The Ralegan that he returned to in 1975 was as we saw, a heartache place. A drought in 1972 had crippled it further. Fist fights and vandalism throve around the liquor vends and the bazaar. Wood work from the now crumbling temple had been ripped out to stoke the stills. But there were some game triers at reforming this unruly village. A relief committee run by the Tata group was reaching out. Catholic Relief Society supplied food grains to keep off hunger. And then there was Ashok Bedarkar, a young professional managing the Tata programmes. Hazare began looking for a beach-head to start his campaign. Unmarried at 35 made him rare. And his giving away his pension money to the needy made him an odd ball.
Changes fit for Ripley's:
Prompted by his intuition and powered by the settlement funds from the army, he renovated the village temple. And began to live --as he does till this day-- in two rooms there totalling, 200 sq. feet. Slowly people began to come and meet this man with strange ideas on money. By now he had earned their trust and the Maharashtrian honorofic, 'Anna'. The road out of the village's problems had to be built with contributed labour or 'shramdaan', he lectured. Each of the 250 families had to send one volunteer per day per week. Each day's labour counted as a Rs.30 contribution and earned Rs.70 from the government. Thus began small watershed works. As soon as about 60 small bunds, check dams, trenches and percolation ponds had been built there was a dramatic change: water table rose throughout the village. Anna had changed a despairing mind set and set the pace for galloping changes.
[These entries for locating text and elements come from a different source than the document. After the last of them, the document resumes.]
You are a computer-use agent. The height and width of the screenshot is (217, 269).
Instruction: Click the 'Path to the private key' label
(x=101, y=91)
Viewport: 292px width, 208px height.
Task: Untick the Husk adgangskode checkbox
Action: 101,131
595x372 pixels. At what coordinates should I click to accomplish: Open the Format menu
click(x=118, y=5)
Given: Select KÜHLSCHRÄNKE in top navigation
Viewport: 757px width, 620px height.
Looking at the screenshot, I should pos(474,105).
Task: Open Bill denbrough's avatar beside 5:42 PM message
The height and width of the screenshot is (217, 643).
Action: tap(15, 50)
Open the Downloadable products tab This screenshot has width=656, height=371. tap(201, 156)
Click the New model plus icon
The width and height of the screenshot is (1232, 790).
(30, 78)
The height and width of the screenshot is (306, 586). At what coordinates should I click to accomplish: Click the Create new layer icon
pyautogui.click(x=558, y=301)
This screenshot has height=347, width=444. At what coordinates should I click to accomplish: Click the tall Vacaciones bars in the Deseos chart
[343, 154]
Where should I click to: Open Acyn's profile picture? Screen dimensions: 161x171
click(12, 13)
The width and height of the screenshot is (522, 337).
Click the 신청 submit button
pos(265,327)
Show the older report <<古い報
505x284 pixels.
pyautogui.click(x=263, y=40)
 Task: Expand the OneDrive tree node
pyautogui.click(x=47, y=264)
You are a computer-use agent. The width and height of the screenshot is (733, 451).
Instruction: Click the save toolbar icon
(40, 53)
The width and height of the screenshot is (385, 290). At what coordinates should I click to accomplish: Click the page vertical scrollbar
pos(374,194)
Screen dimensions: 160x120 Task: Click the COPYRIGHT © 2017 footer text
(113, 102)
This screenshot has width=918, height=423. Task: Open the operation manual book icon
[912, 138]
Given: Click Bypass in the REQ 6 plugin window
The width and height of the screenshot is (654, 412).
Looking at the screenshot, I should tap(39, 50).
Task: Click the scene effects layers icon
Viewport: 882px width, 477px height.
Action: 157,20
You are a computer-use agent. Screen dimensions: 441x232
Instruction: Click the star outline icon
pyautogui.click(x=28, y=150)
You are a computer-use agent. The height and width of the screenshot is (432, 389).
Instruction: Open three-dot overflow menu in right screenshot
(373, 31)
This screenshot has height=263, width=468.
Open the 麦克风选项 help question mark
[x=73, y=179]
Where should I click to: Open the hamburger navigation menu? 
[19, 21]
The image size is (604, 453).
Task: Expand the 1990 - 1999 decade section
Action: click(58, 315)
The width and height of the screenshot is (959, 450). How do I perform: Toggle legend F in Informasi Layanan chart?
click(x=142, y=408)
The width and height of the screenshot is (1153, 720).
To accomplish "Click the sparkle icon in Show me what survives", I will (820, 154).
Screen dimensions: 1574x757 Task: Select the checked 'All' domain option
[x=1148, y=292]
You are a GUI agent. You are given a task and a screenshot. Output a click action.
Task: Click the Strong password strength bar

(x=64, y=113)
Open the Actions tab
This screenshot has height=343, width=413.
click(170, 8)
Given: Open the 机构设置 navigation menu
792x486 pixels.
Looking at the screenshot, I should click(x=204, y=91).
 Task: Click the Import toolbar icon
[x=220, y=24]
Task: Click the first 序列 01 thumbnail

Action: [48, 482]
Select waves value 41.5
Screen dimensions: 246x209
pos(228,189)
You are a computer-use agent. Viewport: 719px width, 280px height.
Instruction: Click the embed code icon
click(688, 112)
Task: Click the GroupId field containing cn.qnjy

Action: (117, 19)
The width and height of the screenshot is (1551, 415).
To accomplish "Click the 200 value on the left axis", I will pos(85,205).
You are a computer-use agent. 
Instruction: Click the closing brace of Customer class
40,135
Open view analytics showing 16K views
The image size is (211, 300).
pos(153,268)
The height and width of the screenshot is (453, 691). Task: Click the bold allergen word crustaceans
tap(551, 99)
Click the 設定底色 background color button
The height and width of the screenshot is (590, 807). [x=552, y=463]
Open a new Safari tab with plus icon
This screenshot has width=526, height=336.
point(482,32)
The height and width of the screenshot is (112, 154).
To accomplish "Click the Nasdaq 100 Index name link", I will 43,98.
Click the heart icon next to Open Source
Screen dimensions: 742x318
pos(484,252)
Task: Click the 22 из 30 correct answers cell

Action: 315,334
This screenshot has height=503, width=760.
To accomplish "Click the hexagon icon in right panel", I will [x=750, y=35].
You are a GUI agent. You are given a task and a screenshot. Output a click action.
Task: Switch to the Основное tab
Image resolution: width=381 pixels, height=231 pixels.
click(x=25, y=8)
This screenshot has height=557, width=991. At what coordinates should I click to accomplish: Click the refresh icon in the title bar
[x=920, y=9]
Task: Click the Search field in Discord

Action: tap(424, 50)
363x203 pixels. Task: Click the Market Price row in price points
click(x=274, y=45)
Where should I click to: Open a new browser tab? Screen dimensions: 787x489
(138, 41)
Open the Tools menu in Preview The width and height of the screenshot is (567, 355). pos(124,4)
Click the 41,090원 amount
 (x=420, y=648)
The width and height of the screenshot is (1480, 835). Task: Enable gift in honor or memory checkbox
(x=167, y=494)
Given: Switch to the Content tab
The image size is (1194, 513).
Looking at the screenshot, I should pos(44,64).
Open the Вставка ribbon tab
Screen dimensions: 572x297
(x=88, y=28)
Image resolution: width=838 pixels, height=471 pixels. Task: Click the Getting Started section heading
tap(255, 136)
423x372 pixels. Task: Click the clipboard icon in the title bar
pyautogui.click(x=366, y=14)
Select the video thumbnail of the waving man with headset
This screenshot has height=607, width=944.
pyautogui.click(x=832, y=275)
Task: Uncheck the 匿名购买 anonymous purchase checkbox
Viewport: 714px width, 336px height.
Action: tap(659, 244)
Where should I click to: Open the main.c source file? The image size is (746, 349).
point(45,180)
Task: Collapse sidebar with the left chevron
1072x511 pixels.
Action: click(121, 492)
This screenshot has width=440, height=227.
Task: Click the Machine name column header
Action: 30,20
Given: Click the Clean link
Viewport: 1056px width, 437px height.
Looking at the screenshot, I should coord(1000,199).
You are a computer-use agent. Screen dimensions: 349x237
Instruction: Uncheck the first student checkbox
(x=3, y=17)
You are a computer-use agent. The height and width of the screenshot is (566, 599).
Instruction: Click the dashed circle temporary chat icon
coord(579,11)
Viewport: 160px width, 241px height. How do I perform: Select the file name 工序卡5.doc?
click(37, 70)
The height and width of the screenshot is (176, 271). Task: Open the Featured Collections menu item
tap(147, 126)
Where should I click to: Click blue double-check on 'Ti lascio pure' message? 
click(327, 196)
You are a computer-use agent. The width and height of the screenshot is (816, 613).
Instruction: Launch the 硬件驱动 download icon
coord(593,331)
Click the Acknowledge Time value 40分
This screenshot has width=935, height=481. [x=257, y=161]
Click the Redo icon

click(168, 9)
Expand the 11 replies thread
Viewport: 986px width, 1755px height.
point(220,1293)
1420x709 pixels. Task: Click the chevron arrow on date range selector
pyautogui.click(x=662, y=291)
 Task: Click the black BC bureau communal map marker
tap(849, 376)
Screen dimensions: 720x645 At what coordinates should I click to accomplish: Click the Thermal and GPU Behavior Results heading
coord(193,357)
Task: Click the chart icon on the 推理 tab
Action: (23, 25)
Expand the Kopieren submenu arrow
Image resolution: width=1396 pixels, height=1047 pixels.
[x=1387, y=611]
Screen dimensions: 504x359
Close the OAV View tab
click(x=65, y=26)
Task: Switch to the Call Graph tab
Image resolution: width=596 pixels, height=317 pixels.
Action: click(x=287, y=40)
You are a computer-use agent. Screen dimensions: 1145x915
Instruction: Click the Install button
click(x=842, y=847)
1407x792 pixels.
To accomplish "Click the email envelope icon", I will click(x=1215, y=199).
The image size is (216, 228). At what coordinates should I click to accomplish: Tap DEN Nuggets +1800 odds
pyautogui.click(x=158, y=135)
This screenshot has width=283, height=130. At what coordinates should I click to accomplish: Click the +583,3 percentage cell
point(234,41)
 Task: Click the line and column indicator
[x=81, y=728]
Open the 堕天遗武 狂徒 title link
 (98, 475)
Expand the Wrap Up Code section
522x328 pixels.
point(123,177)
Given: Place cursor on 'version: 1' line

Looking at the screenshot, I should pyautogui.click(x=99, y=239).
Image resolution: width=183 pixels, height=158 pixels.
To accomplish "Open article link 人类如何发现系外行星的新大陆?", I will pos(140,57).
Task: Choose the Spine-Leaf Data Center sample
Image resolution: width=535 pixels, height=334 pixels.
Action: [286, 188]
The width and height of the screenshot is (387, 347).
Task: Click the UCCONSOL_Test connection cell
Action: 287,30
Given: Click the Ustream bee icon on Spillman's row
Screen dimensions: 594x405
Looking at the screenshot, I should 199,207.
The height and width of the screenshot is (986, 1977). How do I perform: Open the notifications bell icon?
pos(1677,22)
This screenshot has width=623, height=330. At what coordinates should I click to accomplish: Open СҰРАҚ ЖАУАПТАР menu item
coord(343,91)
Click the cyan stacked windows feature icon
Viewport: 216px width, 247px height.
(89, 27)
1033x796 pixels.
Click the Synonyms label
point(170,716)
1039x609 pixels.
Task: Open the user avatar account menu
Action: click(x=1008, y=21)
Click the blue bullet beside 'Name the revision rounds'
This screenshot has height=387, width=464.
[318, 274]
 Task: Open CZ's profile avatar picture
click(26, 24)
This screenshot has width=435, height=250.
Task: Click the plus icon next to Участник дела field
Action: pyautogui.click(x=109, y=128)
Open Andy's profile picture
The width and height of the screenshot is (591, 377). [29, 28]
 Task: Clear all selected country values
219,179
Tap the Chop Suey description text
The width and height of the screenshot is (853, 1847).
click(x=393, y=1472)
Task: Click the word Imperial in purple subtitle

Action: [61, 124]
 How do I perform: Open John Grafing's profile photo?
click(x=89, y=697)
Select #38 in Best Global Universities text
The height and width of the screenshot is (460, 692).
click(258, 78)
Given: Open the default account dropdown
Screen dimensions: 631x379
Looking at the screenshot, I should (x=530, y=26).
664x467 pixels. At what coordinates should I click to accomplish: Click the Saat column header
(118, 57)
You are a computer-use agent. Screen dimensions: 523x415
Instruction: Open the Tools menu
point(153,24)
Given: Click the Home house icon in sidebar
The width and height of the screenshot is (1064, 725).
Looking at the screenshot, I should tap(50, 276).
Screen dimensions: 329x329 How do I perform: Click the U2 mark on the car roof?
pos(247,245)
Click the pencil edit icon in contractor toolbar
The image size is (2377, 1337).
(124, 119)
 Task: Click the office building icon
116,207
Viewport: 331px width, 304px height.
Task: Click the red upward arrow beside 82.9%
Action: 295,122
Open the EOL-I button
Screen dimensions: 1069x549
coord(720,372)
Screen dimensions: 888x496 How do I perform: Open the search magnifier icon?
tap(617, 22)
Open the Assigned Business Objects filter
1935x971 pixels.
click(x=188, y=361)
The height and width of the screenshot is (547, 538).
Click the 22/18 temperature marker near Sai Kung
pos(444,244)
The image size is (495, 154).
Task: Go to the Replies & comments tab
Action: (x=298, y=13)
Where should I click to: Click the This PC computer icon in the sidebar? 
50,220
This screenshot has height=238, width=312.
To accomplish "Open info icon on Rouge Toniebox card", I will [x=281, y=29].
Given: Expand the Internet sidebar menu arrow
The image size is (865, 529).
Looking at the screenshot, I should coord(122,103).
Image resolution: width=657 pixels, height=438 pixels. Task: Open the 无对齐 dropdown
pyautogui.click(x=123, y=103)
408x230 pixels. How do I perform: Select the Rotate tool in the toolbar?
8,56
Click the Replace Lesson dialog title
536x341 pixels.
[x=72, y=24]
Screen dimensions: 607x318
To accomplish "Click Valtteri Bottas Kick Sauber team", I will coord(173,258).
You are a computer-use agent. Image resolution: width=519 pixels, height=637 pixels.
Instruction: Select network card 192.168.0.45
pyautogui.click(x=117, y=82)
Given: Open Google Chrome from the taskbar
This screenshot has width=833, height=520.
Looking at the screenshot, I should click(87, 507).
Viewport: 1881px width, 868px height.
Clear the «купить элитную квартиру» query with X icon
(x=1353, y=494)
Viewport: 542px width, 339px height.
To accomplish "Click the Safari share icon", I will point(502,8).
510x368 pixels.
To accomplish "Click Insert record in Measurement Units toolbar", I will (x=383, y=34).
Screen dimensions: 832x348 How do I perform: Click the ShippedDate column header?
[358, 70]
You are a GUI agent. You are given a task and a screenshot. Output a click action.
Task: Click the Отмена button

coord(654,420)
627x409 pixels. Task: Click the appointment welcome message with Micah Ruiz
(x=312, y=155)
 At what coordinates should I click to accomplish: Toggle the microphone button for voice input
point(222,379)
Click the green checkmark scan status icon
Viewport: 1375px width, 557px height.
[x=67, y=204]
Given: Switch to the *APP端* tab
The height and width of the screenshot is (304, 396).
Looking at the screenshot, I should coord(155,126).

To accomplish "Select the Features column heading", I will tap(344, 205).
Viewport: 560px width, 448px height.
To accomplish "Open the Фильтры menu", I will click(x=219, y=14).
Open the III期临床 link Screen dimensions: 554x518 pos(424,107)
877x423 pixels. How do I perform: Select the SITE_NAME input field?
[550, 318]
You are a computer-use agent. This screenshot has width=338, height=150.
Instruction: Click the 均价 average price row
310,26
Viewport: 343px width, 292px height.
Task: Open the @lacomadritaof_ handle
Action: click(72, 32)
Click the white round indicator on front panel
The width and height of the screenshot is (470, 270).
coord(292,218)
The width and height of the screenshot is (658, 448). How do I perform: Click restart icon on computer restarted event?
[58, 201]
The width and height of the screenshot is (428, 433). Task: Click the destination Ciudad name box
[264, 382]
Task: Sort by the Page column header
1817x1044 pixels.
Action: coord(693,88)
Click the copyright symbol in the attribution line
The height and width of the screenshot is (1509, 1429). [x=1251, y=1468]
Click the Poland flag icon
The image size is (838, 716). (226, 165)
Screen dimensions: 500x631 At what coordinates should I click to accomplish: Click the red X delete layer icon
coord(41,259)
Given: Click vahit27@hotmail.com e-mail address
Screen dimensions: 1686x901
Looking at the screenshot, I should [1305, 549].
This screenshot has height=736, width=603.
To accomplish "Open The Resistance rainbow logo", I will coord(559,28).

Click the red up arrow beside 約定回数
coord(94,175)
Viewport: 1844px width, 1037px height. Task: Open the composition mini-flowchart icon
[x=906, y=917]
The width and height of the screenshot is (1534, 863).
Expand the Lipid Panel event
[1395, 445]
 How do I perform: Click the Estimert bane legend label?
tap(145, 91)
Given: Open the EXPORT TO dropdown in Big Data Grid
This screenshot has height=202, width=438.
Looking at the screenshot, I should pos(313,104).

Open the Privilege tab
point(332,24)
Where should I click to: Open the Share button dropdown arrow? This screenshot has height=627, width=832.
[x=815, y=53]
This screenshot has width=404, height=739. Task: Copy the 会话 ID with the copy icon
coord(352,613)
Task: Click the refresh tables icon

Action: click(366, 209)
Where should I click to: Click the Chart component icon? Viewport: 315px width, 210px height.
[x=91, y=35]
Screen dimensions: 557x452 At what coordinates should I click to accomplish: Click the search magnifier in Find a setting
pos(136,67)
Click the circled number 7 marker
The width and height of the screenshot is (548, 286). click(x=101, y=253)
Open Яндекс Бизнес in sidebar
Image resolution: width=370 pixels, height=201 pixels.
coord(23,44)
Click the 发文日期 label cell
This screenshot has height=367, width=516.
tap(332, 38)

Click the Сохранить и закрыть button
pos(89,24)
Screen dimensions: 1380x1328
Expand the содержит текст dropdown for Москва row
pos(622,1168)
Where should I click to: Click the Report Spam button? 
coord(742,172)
Within three years farmed acreage grew from 80 to 1300. Farmers gave away over 500 acres in the catchment areas. Village labour engineered these for harvesting all the rain that fell. Soon they were raising three crops a year and exporting table produce to the cities and even overseas. They worked out a water use regime: water drawal and crop selection is strictly regulated based on the rainfall and by sounding the water table. Today nearly 90% of the arable land is farmed. Along the way, Anna persuaded the villagers to accept the 25 Dalit families as their own, fought off the liquor barons, chastened the wife-beaters [--he had them thrashed in public], drove tobacco out of town, began a massive afforestation programme, built 11 bio gas plants, a 65 feet dia. community well and as a crowning innovation, started a Grain Bank, at the temple: anyone can 'borrow' grains when in need and return when able, with a little 'interest' added. Not many borrowers these days, though -- mostly farmers come bringing a little of their surpluses to add to the bank's reserves.